王承盯着那条消息,看了很久,然后把手机屏幕转向坐在对面的王也。
王也看完,没有说话,只是拿起茶杯,喝了一口,放下。
然后他说:“回他,问他,什么时候方便。”
王承用手机打出回复,发送,然后问:“爸,然后呢?”
王也看着窗外,择星十二月的天空,云层厚而低,像一张灰白的幕布,把所有的颜色都压住了,只剩下一种朴素的、安静的重量。
“然后,”他说,“就像那朵快散的云,每一秒的形状,都不一样。”
“我们不知道接下来会怎样,”他说,“但我们知道,那个形状,值得看。”
王承看着父亲的侧脸,看了一会儿,忽然说:“爸,你现在,不像一个创造者。”
“像什么?”
“像一个,第一次等待一件大事发生的凡人,”王承说,“有一点紧张,但更多的是……期待。”
王也转过头,看了儿子一眼,然后笑了。
那个笑,不是创造者的从容,也不是长辈的慈悲,而是一个普通人的、真实的、带着一点点忐忑的笑。
“也许吧,”他说,“也许,这件事本来就应该用凡人的方式去等待。”
“因为,那个叩门的人,是凡人。”
“他用凡人的方式,找到了门,”王也说,“我们,也应该用凡人的方式,去迎接他。”
窗外,那层厚云的边缘,被风推开了一道缝,一束冬日的光,斜斜地落进来,打在桌上那杯茶的水面上,泛起细碎的、温暖的光晕。
王也和王承,都看见了那束光。
林朔约王承见面,选的地方是择星大学的一间空会议室。
周日下午,校园里人很少,走廊上的灯只开了一半,另一半在阴天的自然光里,显得有点多余。

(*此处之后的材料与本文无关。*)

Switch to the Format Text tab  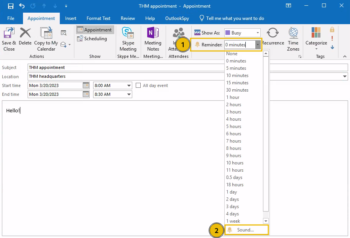(x=99, y=18)
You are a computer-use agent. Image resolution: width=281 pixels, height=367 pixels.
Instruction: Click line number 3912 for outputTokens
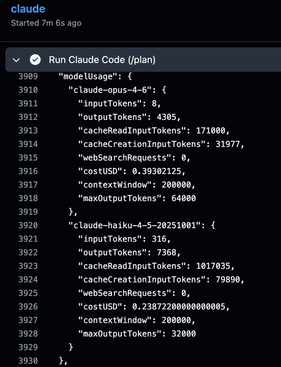pos(28,117)
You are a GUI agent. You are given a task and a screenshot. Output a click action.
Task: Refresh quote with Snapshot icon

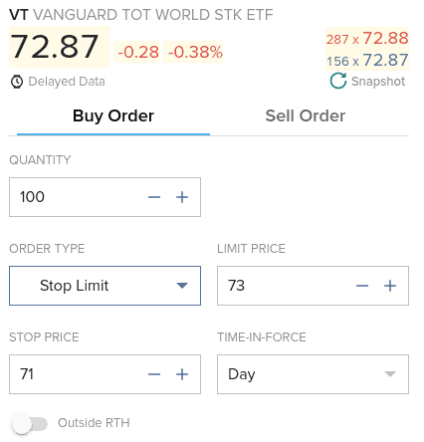[338, 81]
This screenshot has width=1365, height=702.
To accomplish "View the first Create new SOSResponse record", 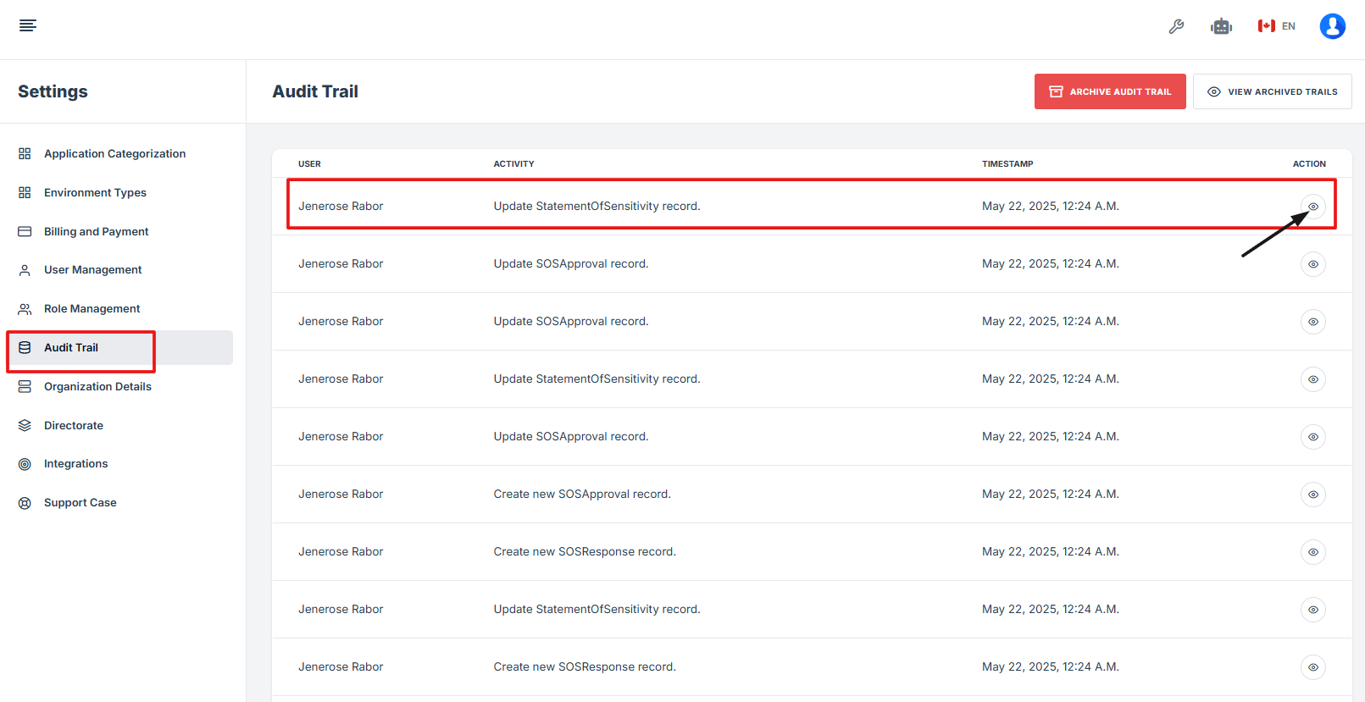I will [1312, 552].
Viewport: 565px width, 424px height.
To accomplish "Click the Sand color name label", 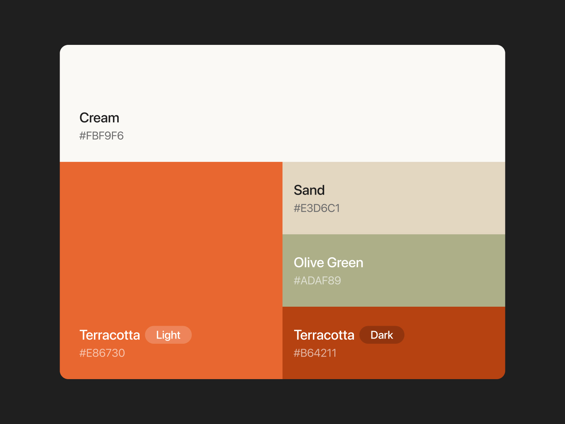I will click(x=309, y=190).
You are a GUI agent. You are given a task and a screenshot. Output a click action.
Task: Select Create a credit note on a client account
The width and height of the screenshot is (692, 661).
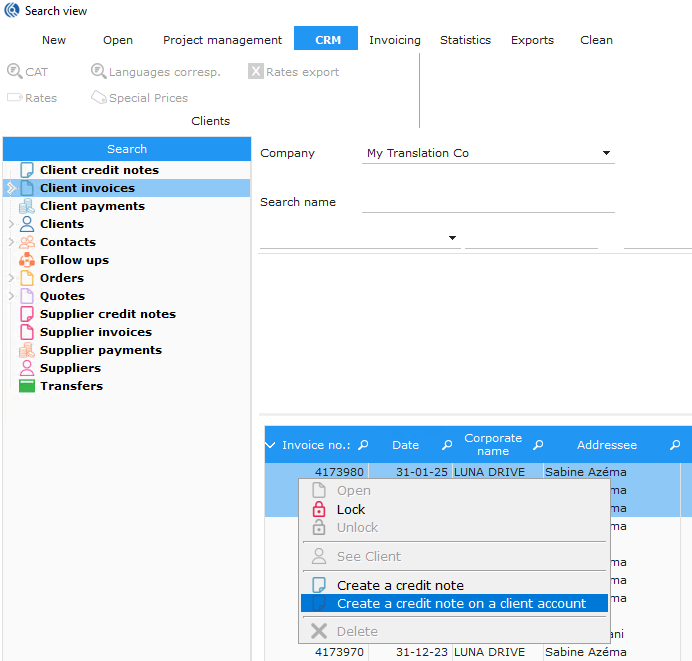pos(461,603)
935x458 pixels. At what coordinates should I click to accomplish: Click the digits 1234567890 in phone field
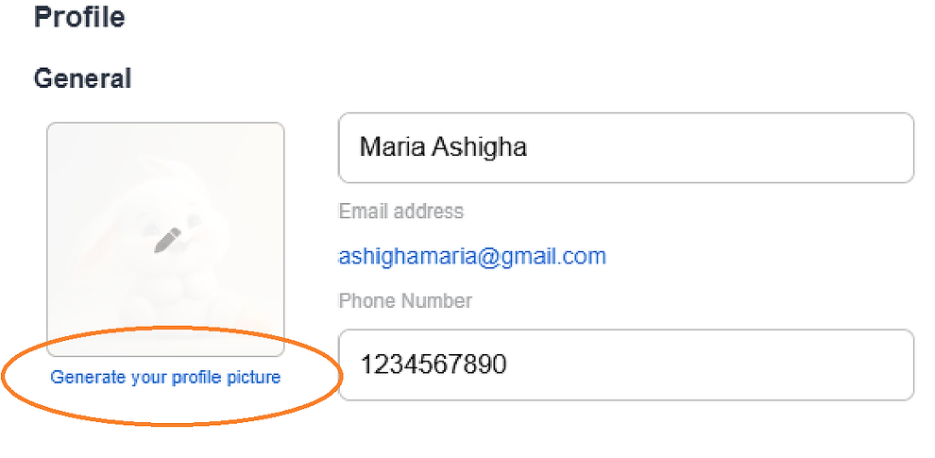434,364
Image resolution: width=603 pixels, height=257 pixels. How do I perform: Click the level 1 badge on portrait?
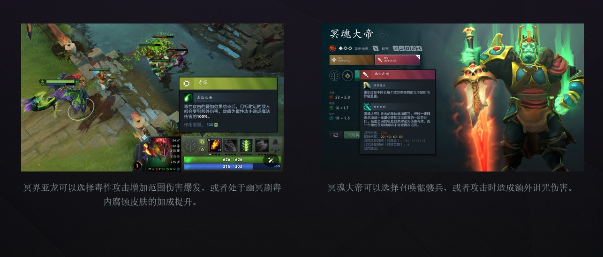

王承比约定时间早了五分钟到,会议室门没锁,他推开门,里面只有一张长桌,几把椅子,窗外是一排冬天的梧桐,叶子早落光了,树干和枝桠构成一种简洁的、几何感很强的图案,印在灰白的天空上。
他在靠窗的位置坐下,等。
林朔三分钟后进来,手里拿着一个文件夹,薄薄的,看起来只装了几页纸。他在王承对面坐下,把文件夹放在桌上,但没有立刻打开,只是看着王承,沉默了一会儿。
“你比照片上年轻,”林朔说。
王承愣了一下,“什么照片?”
“我查过你,”林朔说,语气平静,像是在陈述一件理所当然的事,“一个陌生人读懂了我那篇几乎没有人读的论文,我当然要知道他是谁。”

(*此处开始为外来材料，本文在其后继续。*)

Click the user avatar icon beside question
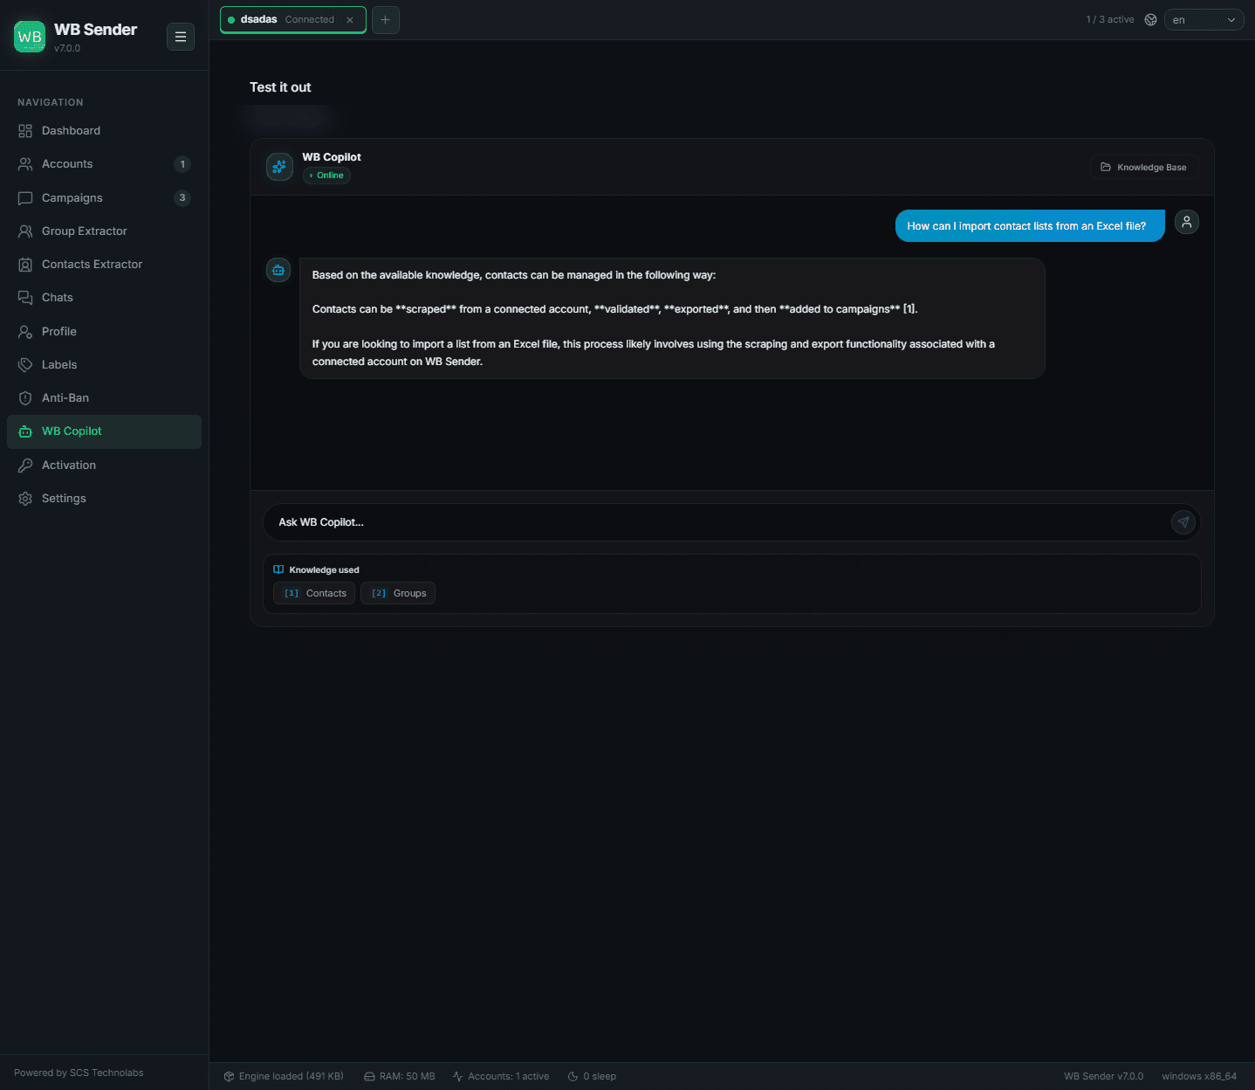The width and height of the screenshot is (1255, 1090). 1186,222
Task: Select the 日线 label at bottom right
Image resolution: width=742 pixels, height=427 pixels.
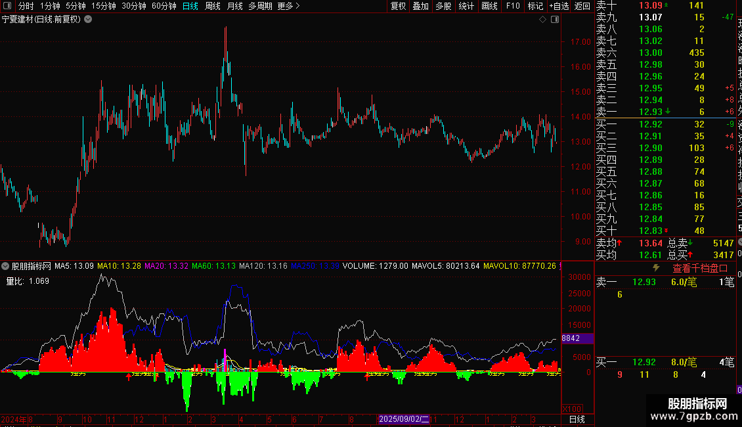Action: tap(577, 419)
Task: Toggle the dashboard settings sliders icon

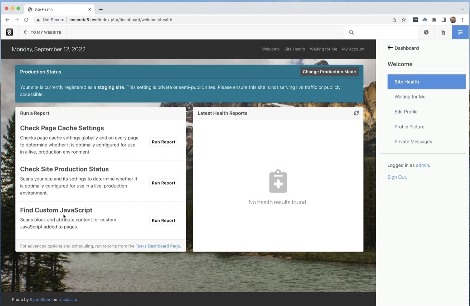Action: click(460, 32)
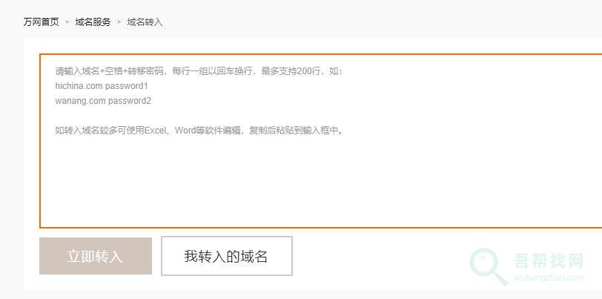
Task: Click the arrow before 域名转入 breadcrumb
Action: coord(119,22)
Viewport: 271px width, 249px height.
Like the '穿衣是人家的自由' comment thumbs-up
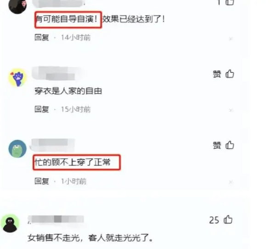coord(230,74)
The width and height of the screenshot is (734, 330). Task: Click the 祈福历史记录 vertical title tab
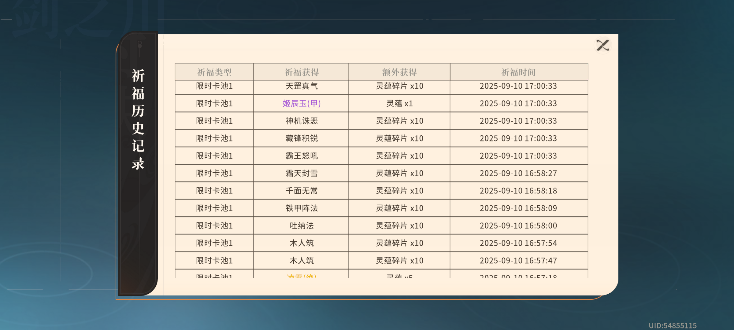pos(138,119)
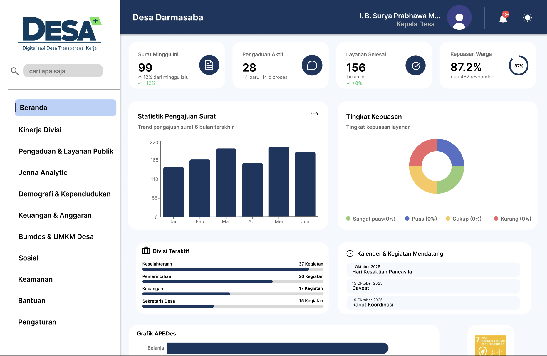Click the Kalender clock icon
Screen dimensions: 547x356
(x=350, y=253)

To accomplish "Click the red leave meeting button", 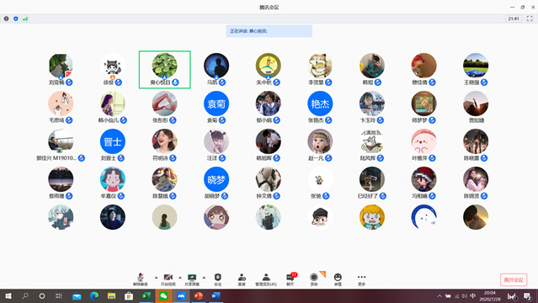I will point(514,279).
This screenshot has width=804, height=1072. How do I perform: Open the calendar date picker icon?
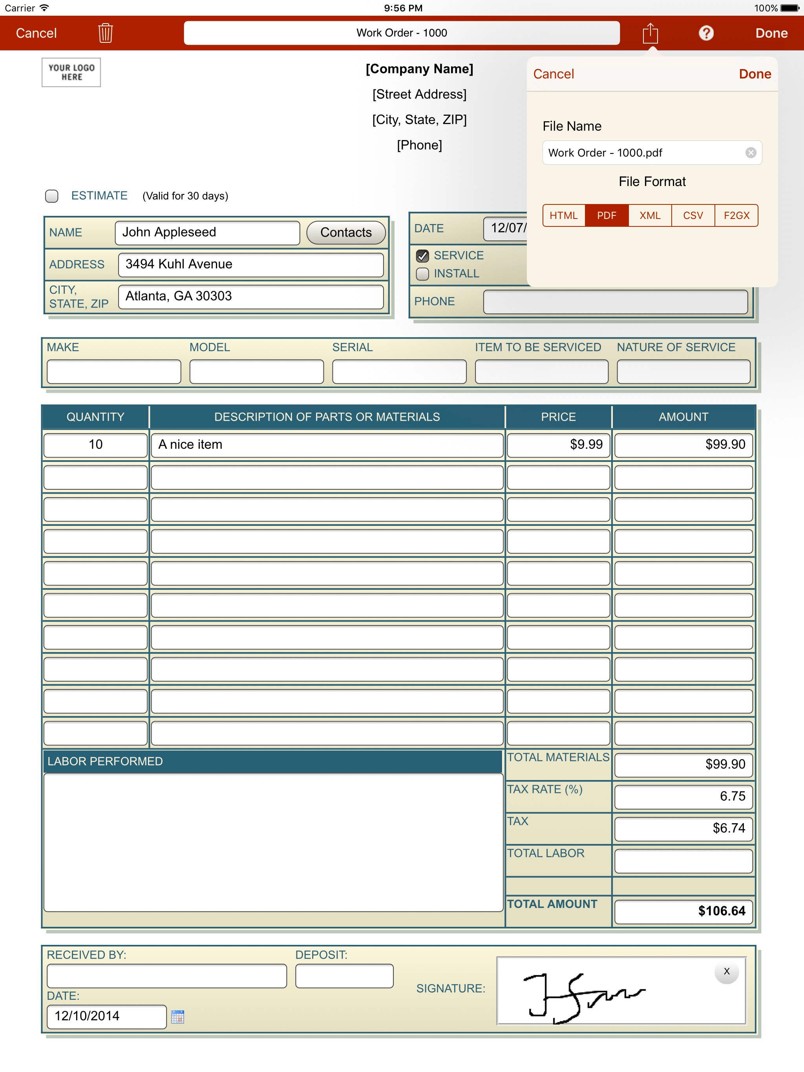pos(177,1016)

“但我没查到什么,”他说,“你的那个学术账号,建立了大概六个月,只有我那篇论文下面那一条评论,其他什么都没有。”
王承没有说话,等着。
“所以我想当面见你,”林朔说,“不是为了别的,只是想知道——你到底是谁,你知道什么。”
这个问题,王承在来之前,和王也讨论过怎么回答。
王也的意见是:不撒谎,但也不全说,说真实的部分,说他能承受的部分。
王承想了想,说:“我是王也的儿子。”
林朔盯着他,“王也,择星大学的王也教授?”
“嗯,”王承说,“他退休了,但你们应该是同一个时代的人,也许听过他的名字。”
林朔沉默了一会儿,说:“听过,量子力学方向,后来转去做一些很边缘的研究,发表了几篇关于宇宙意识结构的论文,圈子里有人觉得他走偏了。”
“但那些论文,”林朔停顿了一下,“我读过,我读过很多遍。”
王承心里有什么东西轻轻动了一下,但他没有表现出来,只是说:“他知道你的研究,他认为你的方向是对的。”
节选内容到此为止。